Não, caro leitor, não é uma informação de primeira mão. Mesmo porque esse carro já existiu e alguns raros modelos ainda circulam por nossas ruas. Alguns leitores mais vividos irão se lembar de uma propaganda de vida curta que foi ao ar no final  dos anos oitenta. “Entra em Cena o primeiro carro totalmente brasileiro…” dizia o bordão da propaganda. Marketing caro, apresentado nos intervalos do Jornal Nacional, mas uma sensação que se espalhou pelo Brasil. Era o ano do lançamento pelo governo do preço único de 7 mil reais para o chamado carro popular. Provavelmente foi um acordo entre montadoras e governo, algo como uma redução do preço até os 7 mil e redução de impostos cedidos pelas autoridades. Foi uma grande ideia, diga-se.

Por que BR 800 e não Cena?

Por que BR 800 e não Cena?

 Mas eis que entra em Cena o Cena, um automóvel equipado pelo primeiro motor totalmente nacional, compacto, e fabricado em larga escala por um fábrica nacional, a Gurgel. Um carro realmente fabricado para o povo, enquanto o restante da indústria automobilística apenas adaptava para transformar seus carros em um 1.0. Já o Cena fazia incríveis 25 km por litro e representava exatamente  um carro urbano com seus 110 km por hora de velocidade máxima. Uma obra prima brasileira.

Mas também entrou em “cena” duas situações surpreendentes que transformaram as vendas do carro da Gurgel em um grande fracasso. A primeira foi a coincidência do Nome Cena com o sobrenome do Aírton, o Sena, ou melhor escrevendo: Senna, com dois “n”. O fato gerou um certo desconforto e a mudança do nome foi uma prova disso, talvez decidido nas barras da justiça. O curioso foi a possibilidade levantada de mudar o nome para “Tião”, que representaria o verdadeira realidade popular brasileira.

Então, optou-se pelo nome BR 800, um nome que faz alusão ao nosso país, ou “coisa nossa”, e também a sua potência que era de 800 cc, ou um 0.8, como são conhecidas as referências de potências hoje em dia.

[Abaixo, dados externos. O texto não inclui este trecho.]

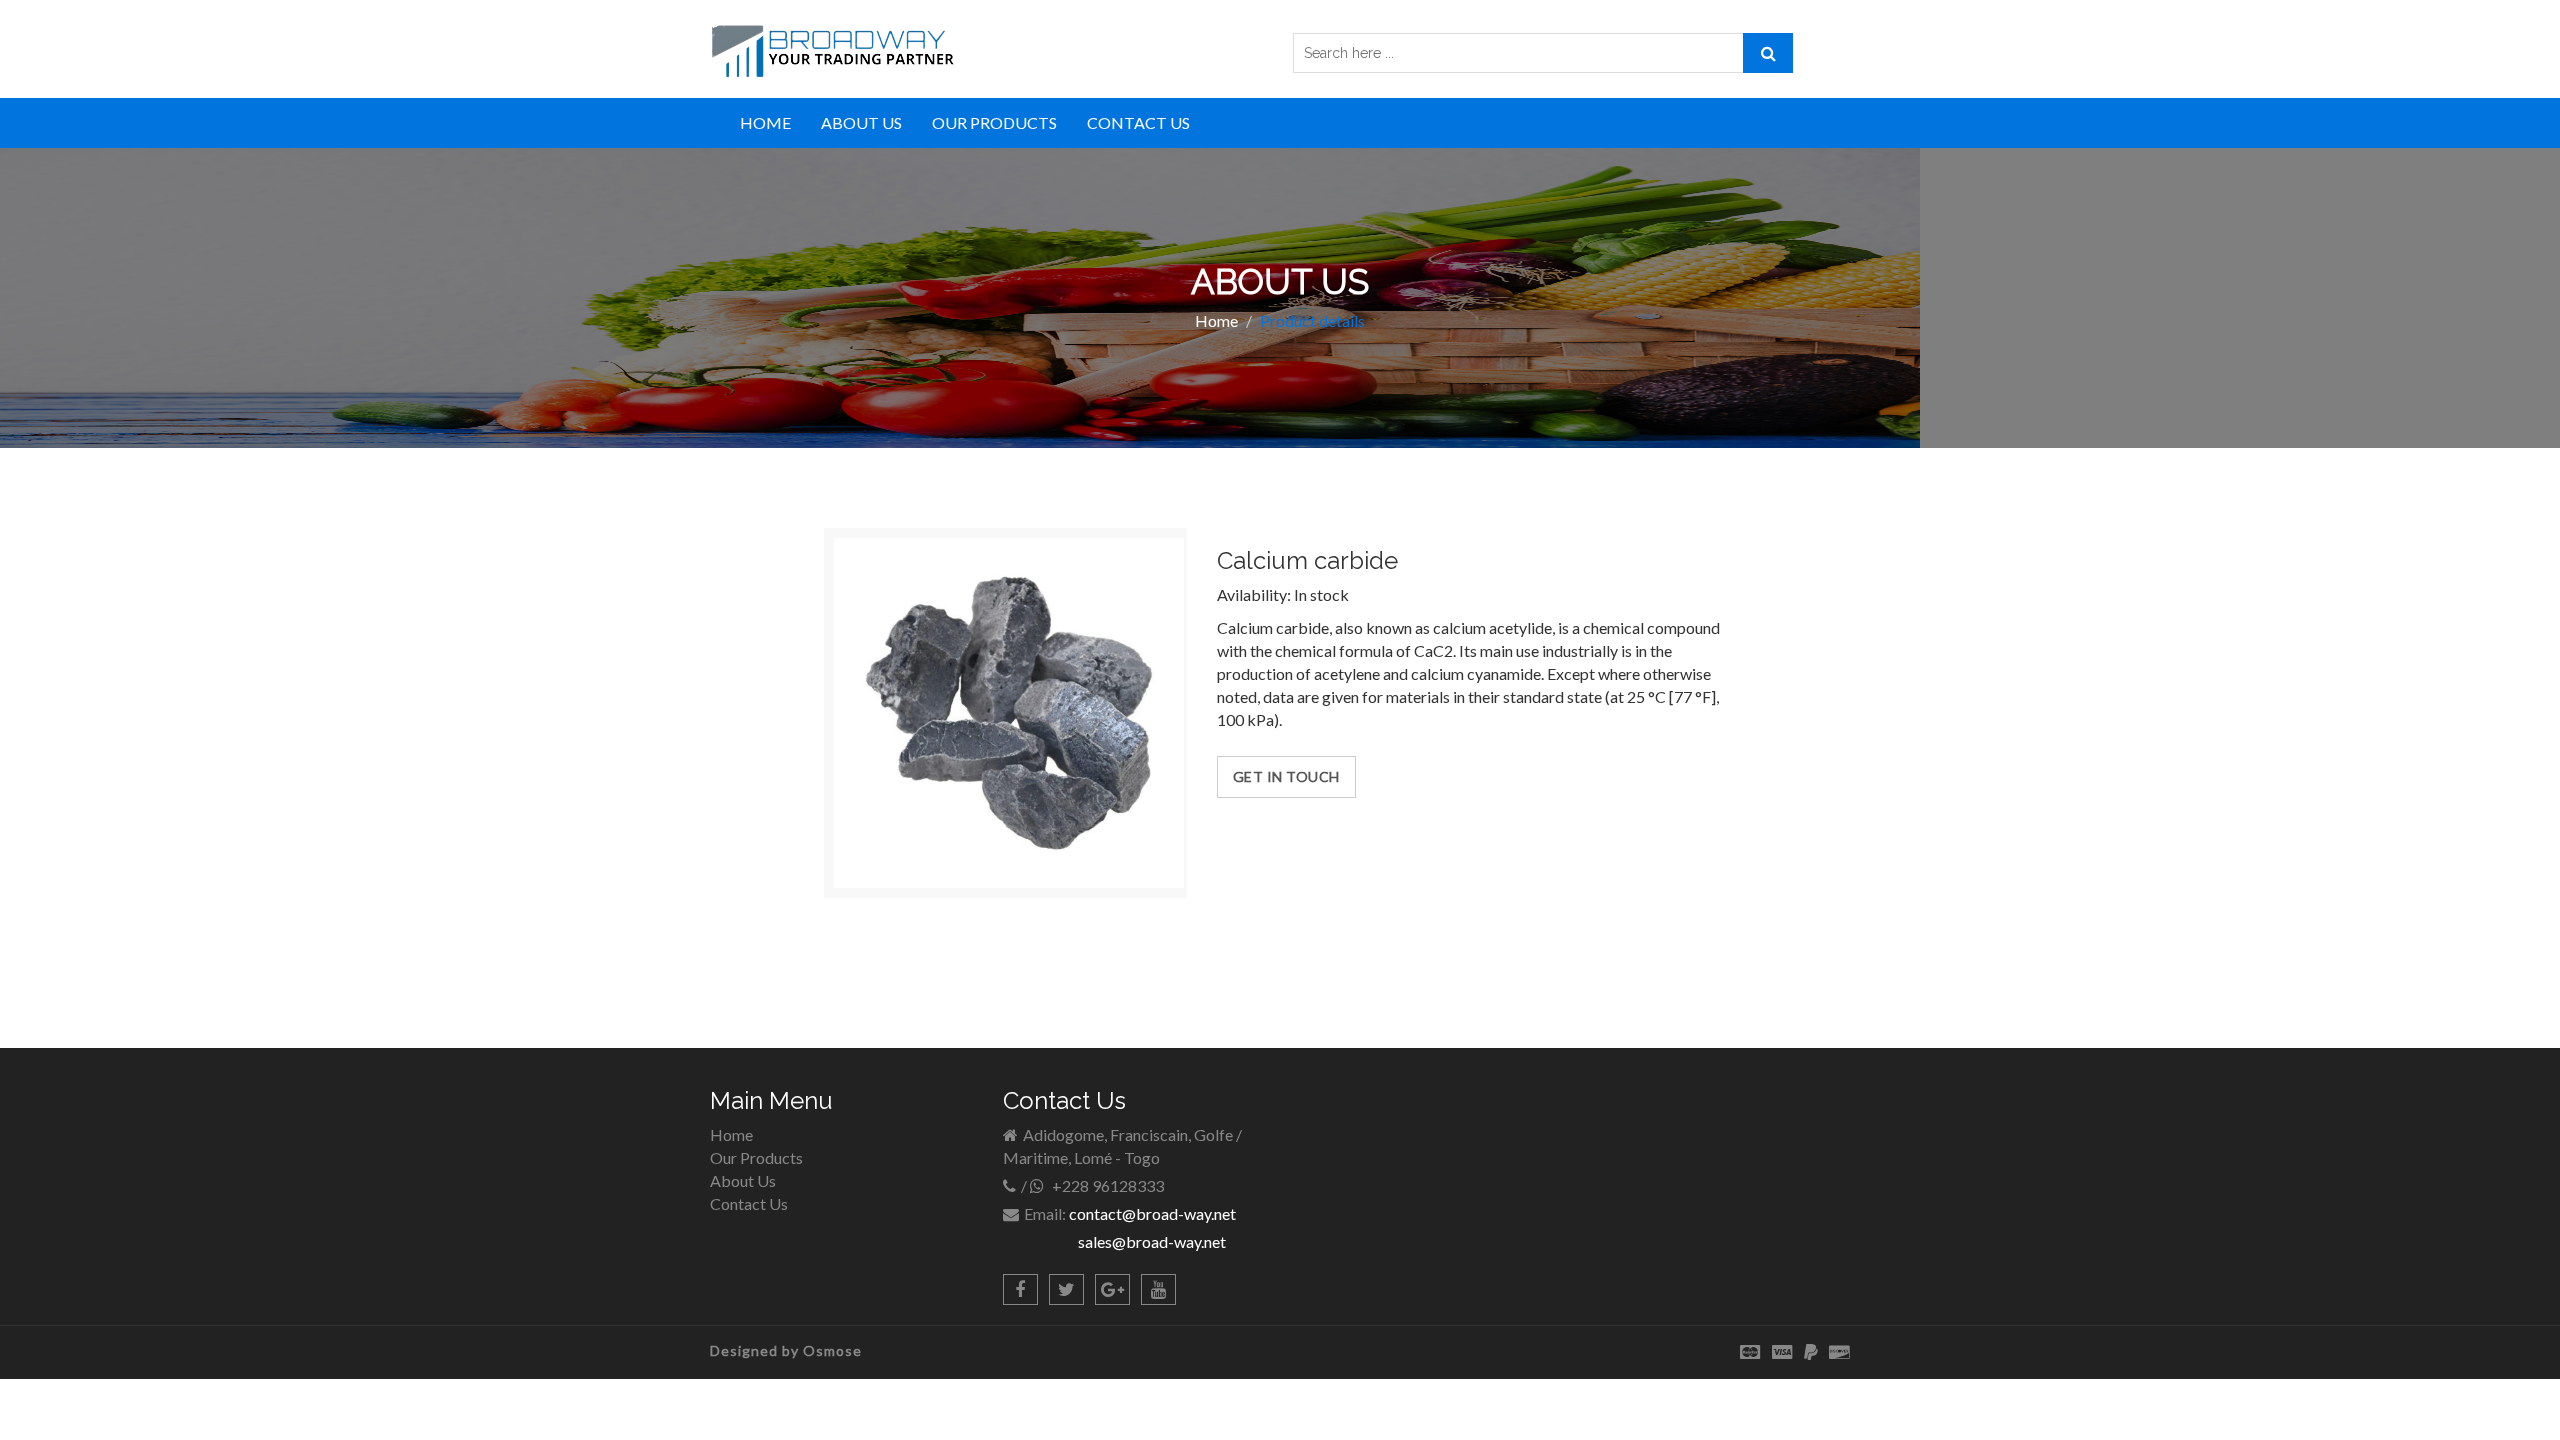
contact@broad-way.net (1152, 1213)
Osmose (832, 1350)
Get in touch (1286, 776)
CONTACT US (1138, 122)
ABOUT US (861, 122)
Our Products (756, 1157)
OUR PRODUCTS (994, 122)
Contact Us (749, 1203)
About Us (743, 1180)
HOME (765, 122)
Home (1216, 320)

Além desse desgaste por trocar o nome já propagado pelo Brasil, e substituir por um nome sem uma sonoridade comercial, ainda surgiu o questionamento das grande fábricas sobre o BR 800 e seu preço mais do que popular: 6 mil reais ou menos. Seria o fim do programa brasileiro do carro popular. As fábricas ameaçaram não participar e assim a Gurgel foi obrigada a equiparar seu preço com os populares “nacionais” já existentes. Obviamente que o carro da Gurgel ficou inviável. Como concorrer com outros que ofereciam conforto já existente em seus modelos? Somente com um preço bem menor.

Hoje a Gurgel não existe mais; seu mentor e dono já faleceu. Mas vale a pena pesquisar sobre esta que foi a única fábrica que tentou produzir automóveis genuinamente brasileiros.